### [Task objective]
I need an exact copy of the lines from the one containing "You are a computer-use agent." through the end of the records, without any pictures.
===============
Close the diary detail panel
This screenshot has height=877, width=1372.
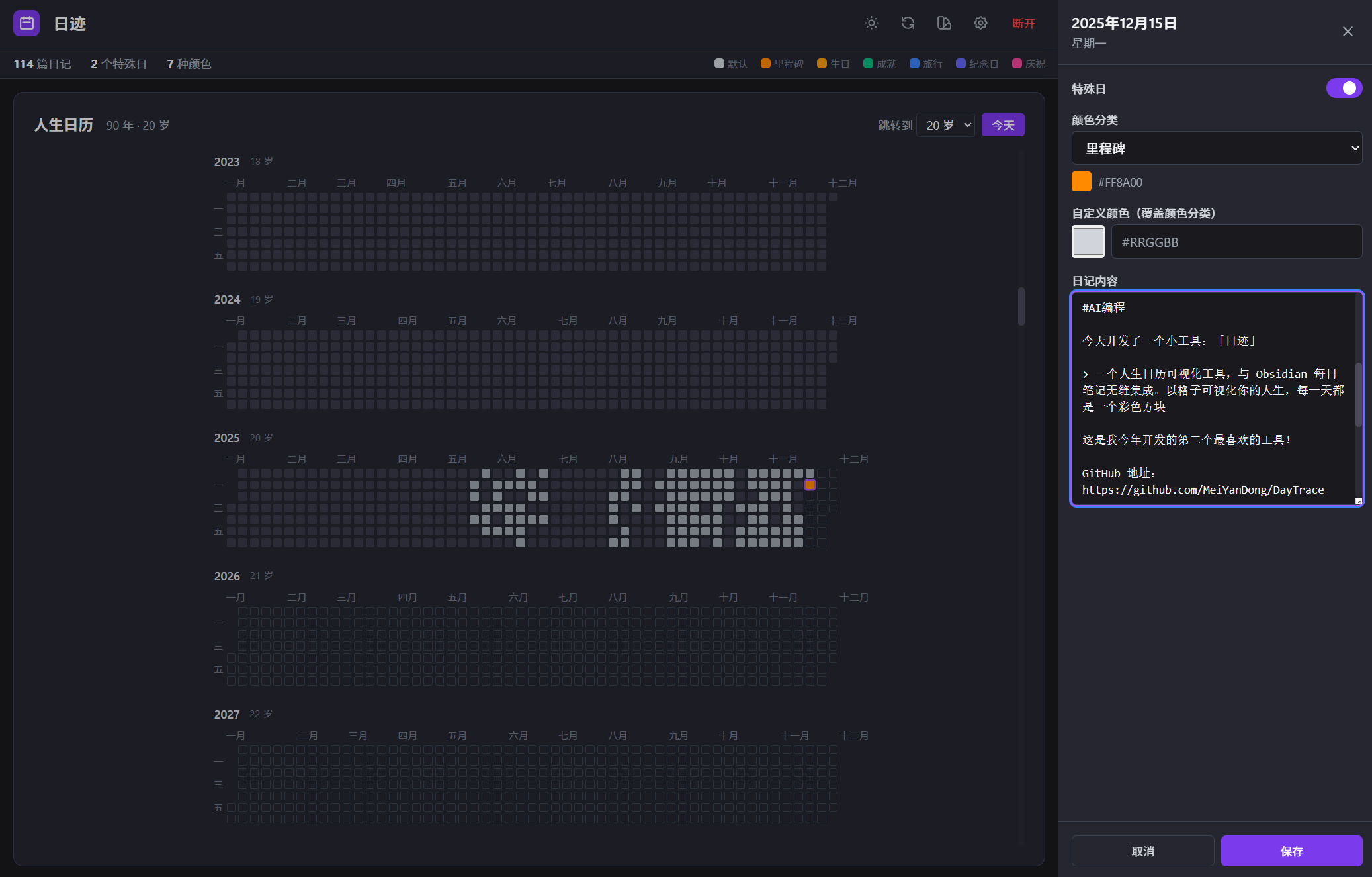(1348, 32)
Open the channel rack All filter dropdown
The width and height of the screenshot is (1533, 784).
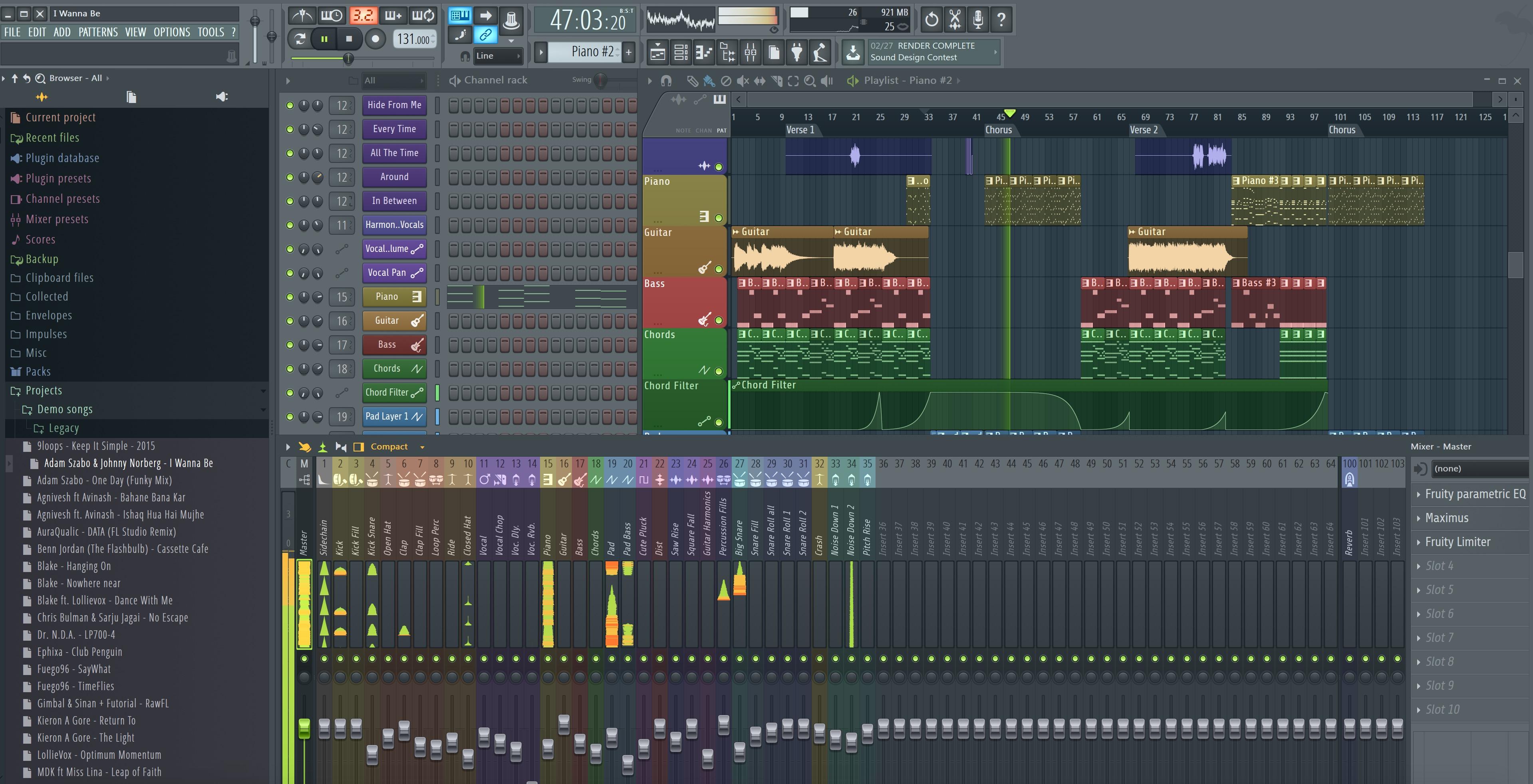[393, 80]
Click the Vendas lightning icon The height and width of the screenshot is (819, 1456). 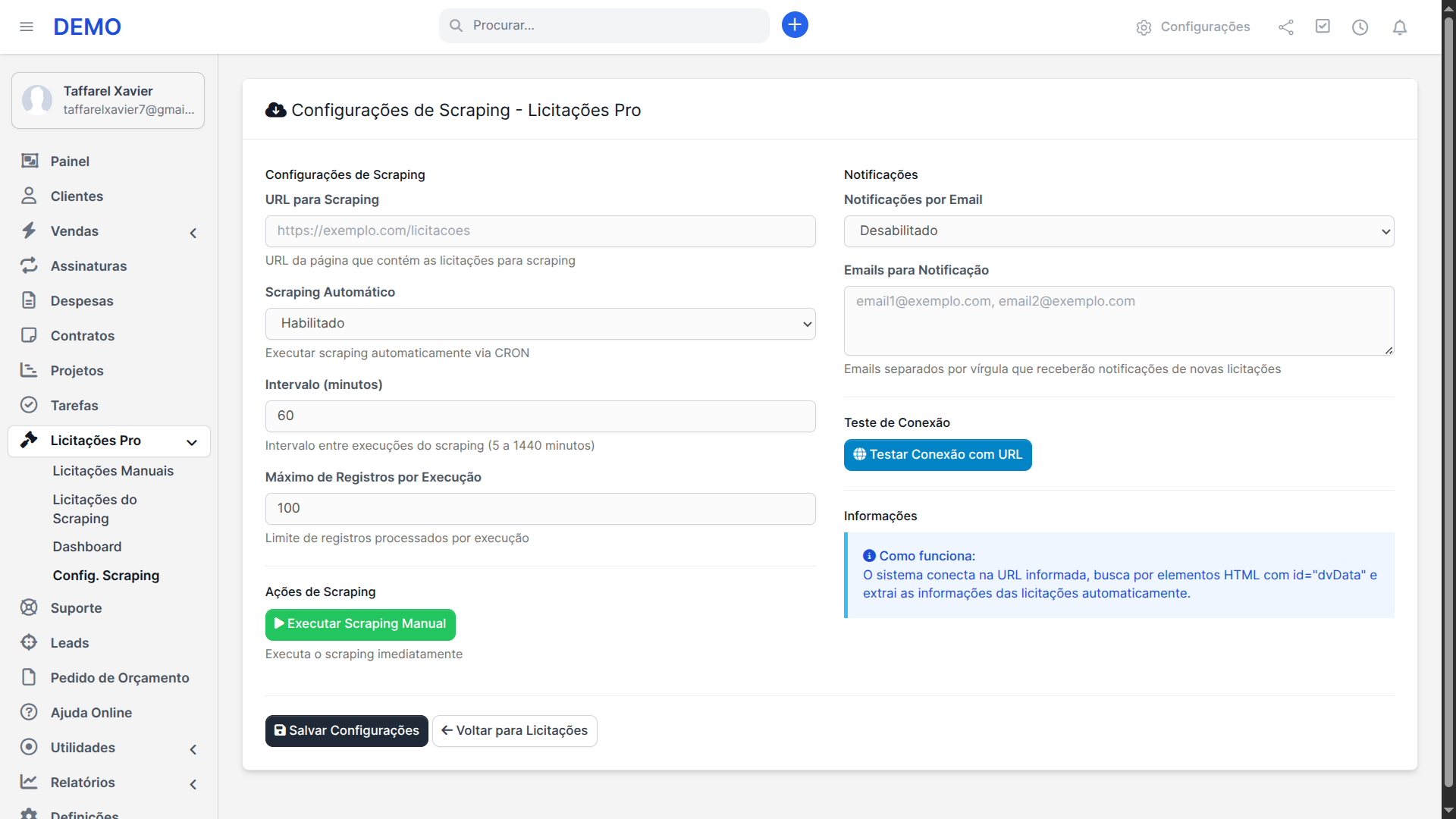pyautogui.click(x=29, y=231)
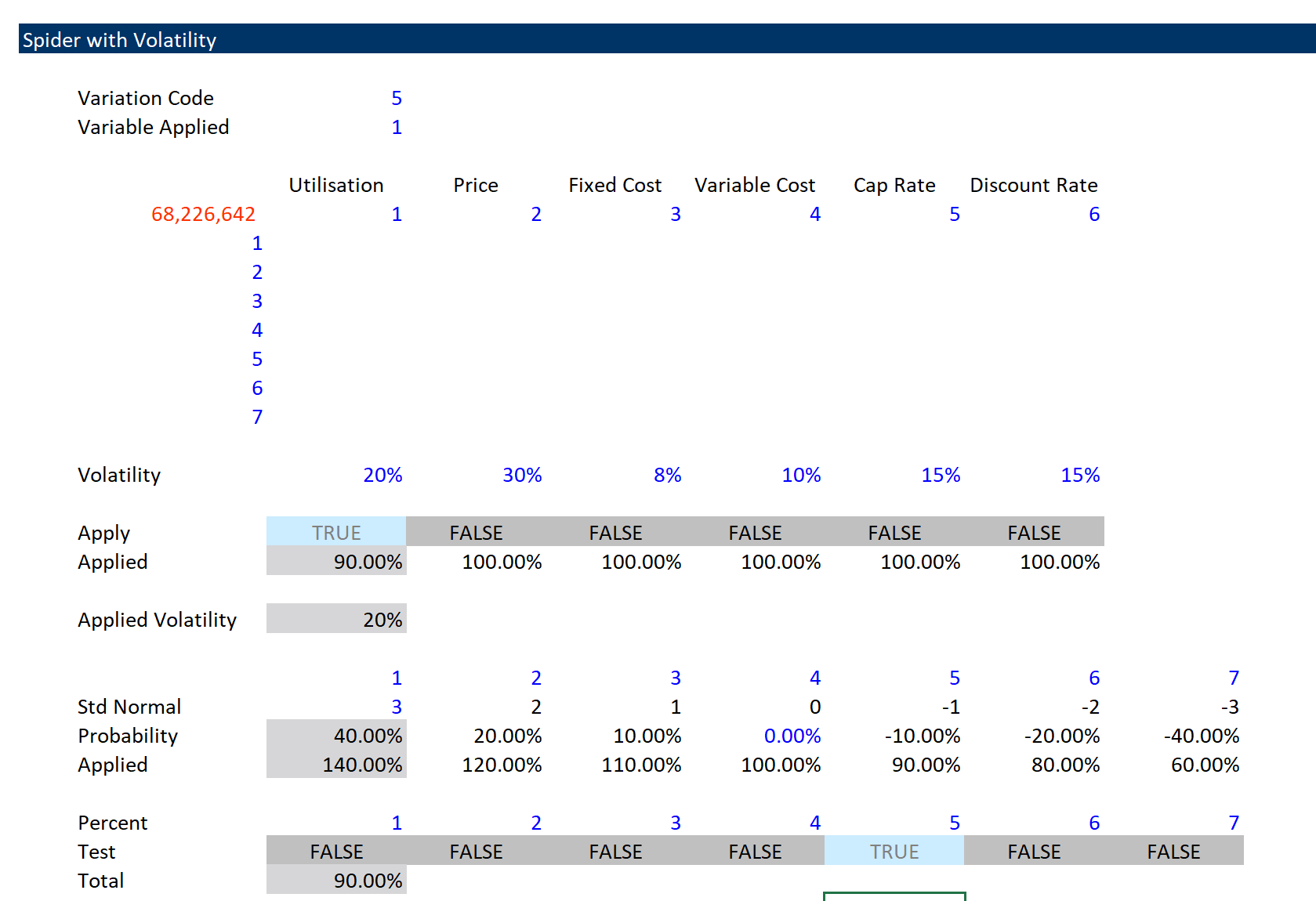1316x901 pixels.
Task: Select the Variable Applied value cell
Action: 397,126
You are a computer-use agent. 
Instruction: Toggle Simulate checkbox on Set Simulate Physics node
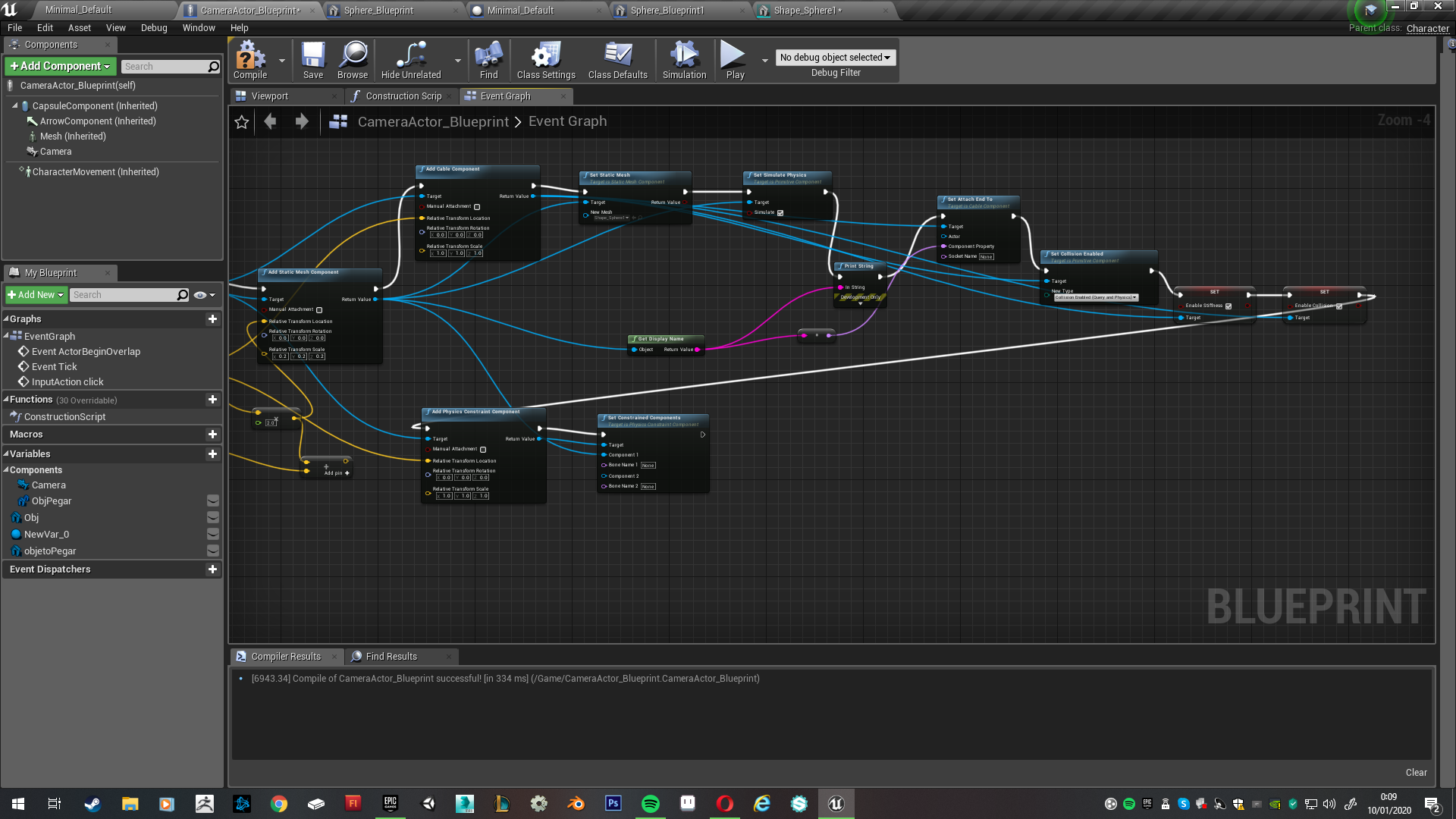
===============
### [Response area]
You are a computer-use agent. 
Instruction: Toggle Simulate checkbox on Set Simulate Physics node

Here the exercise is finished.